While the person may not be suffering any severe physical ailments, there is more to overall health than just the anatomical. Indeed, a mind/body connection is becoming more and more accepted among the scientific community, and anxiety disorders are a perfect example of this connection. How else can one explain the racing heart, sweaty hands, and body aches that often accompany anxiety? Prolonged stress, including the stress caused by anxiety, can have a negative effect on a person’s body.
#4 – “You’ll get over it”
This statement is not acceptable to someone that has an anxiety disorder. Instead, this statement is likely to be interpreted as an equivalent of a shoulder shrug or an “eh”. Anxiety disorders can be overcome using both natural and medical intervention, but that doesn’t mean that someone can “get over it”, as “it” is often not in their control.
#5 – “Why are you anxious?”
It’s important to understand that the afflicted person often does not know why they feel the way that they do. As mentioned, anxiety is strictly a chemical imbalance. The brain is a complex organ; something that is still to be discovered. Until we fully know how the brain receives, processes and interprets all stimuli, there will likely not be a concrete answer to the “why” for many mental disorders.

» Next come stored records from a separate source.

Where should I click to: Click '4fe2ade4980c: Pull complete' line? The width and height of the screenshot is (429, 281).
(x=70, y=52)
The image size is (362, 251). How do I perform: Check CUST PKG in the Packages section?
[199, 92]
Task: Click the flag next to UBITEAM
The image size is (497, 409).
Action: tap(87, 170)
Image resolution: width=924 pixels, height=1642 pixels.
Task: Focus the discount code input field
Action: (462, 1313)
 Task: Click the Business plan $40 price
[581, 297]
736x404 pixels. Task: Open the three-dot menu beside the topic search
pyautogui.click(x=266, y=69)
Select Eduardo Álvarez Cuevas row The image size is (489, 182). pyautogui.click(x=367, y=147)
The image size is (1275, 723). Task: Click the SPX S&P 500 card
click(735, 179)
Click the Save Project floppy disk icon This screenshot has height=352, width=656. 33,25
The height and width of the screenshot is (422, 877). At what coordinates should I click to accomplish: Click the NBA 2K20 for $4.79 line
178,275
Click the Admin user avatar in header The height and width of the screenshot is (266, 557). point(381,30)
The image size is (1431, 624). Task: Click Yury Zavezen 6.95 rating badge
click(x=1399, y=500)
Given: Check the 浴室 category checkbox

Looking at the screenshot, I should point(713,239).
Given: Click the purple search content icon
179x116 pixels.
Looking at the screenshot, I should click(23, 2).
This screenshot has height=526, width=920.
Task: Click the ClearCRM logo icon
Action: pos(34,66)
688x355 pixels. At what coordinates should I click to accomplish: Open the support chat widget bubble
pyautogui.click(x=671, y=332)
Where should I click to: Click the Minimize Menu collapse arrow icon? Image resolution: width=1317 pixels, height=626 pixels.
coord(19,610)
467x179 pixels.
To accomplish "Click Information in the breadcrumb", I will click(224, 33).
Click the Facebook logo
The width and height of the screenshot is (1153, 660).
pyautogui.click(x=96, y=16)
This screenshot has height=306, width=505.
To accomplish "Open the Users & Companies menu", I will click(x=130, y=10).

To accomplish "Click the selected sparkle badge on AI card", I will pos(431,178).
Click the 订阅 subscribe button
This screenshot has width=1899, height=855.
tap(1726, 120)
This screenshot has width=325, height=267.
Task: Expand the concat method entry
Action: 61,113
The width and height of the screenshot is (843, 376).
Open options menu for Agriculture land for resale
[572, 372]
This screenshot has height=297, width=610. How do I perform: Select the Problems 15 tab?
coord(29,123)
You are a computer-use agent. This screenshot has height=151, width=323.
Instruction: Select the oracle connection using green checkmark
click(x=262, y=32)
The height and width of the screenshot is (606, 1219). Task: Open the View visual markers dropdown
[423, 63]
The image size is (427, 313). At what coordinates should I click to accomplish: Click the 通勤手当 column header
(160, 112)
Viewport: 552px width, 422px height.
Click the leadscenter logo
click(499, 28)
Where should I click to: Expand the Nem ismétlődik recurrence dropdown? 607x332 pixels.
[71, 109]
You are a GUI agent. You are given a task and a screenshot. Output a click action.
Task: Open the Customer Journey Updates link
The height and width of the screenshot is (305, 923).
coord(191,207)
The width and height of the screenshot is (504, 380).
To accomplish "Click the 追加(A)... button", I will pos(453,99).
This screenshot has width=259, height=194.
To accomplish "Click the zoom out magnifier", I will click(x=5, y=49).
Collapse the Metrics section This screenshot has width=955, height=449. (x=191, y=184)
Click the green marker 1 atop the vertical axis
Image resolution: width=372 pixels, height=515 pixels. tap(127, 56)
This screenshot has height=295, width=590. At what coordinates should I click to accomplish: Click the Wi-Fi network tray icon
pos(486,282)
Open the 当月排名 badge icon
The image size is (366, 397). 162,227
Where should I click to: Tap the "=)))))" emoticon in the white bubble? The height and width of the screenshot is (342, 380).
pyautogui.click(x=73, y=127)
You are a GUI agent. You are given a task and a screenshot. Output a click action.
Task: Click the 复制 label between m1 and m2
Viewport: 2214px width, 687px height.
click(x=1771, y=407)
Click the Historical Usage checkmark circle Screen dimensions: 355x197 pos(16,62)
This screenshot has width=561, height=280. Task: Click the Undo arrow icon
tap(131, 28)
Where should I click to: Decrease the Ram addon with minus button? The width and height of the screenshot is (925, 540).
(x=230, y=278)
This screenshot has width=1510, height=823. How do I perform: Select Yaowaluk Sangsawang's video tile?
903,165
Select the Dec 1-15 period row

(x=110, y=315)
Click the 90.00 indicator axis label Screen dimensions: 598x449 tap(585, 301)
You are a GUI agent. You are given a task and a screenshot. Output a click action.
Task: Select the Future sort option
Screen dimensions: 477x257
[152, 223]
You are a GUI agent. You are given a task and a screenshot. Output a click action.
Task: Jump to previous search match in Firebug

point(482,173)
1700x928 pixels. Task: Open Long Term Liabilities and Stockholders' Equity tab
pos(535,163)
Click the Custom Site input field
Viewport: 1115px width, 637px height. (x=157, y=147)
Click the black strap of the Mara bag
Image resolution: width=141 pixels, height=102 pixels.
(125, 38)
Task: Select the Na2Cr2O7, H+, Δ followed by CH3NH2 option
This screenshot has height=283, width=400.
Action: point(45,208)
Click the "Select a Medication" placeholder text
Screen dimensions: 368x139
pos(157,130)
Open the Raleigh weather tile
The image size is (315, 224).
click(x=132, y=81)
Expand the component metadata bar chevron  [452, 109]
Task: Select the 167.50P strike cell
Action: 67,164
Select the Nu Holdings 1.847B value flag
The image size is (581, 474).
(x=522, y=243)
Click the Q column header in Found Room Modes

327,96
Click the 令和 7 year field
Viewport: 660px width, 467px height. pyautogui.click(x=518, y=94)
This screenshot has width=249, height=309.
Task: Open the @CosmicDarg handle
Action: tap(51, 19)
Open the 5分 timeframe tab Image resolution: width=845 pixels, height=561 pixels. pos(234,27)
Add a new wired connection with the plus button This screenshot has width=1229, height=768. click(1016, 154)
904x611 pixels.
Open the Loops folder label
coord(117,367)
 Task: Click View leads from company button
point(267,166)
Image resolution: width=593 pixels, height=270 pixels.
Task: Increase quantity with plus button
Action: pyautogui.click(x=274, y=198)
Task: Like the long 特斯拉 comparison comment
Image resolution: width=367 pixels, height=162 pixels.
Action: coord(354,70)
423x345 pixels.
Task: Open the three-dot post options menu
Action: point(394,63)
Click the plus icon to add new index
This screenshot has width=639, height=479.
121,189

#6 – “Think about something else”
This is often easier said than done. While someone may be able to divert their anxious thoughts for a short period of time, it is difficult to sustain such diversion. One important note: meditation and mindfulness practice has been shown to alleviate some symptoms of anxiety and depression. Instead of saying “think about something else,” perhaps suggest that the person study meditation. Remember: suggest, but don’t insist.
#7 – “You look bad/terrible/sick”
Granted, nobody likes to hear this, but this is even truer if someone has chronic anxiety. Already self-conscious and on-edge, this is a statement that can really hurt. If you know that someone you care for has anxiety, do them a favor: stay away from using these kinds of statements.
#8 – “Everyone gets anxious sometimes”
We’ve established this fact. However, it doesn’t take away from the severity of the person’s situation. Saying something like this simply makes the afflicted feel more inadequate than they already do. Taken the wrong way, this can result in the person feeling isolated and unwilling to discuss their situation, which is the exact opposite of what we want as their loved ones.
#9 – “I have problems too”
Sometimes say this out of empathy; sometimes it just said out of outright selfishness. Regardless of the motive, this statement doesn’t help anyone – you’ll still have your own problems and they will compound their anxiety with worrying about your problems…this is unhelpful to say the least. Also, they are not oblivious to the problems of other people. We are all mature enough to understand that most of us – all of us? – have problems.
#10 – “There’s nothing to worry about”
Again, this is a statement that can be misinterpreted as either empathetic or crass. Anxiety is not a conscious choice, therefore it’s not as simple as someone deciding that there’s “nothing to worry about” and eliminate their condition. Besides, how do we know if there’s nothing to worry about? Maybe there is indeed something to worry about that we are unaware of. Instead, just lend an ear and make yourself available for them to talk if they wish.
Final Thoughts on Helping a Loved One With Anxiety
It is important to note that there are ways that you can help. The purpose of this article is not to dissuade anyone from reaching out to someone that is suffering. Indeed, mentioning things like meditation, prayer, rest, seeing a doctor, etc. – especially if you’ve benefitted – are all great ways to show the person that you care. Just remember, that we cannot force someone to study meditation or seek treatment, as this must be the individual’s decision.
Again, suggest don’t insist while making yourself available for them. This way, your loved one with feel cared for and you will have done something essential: demonstrating your love and compassion.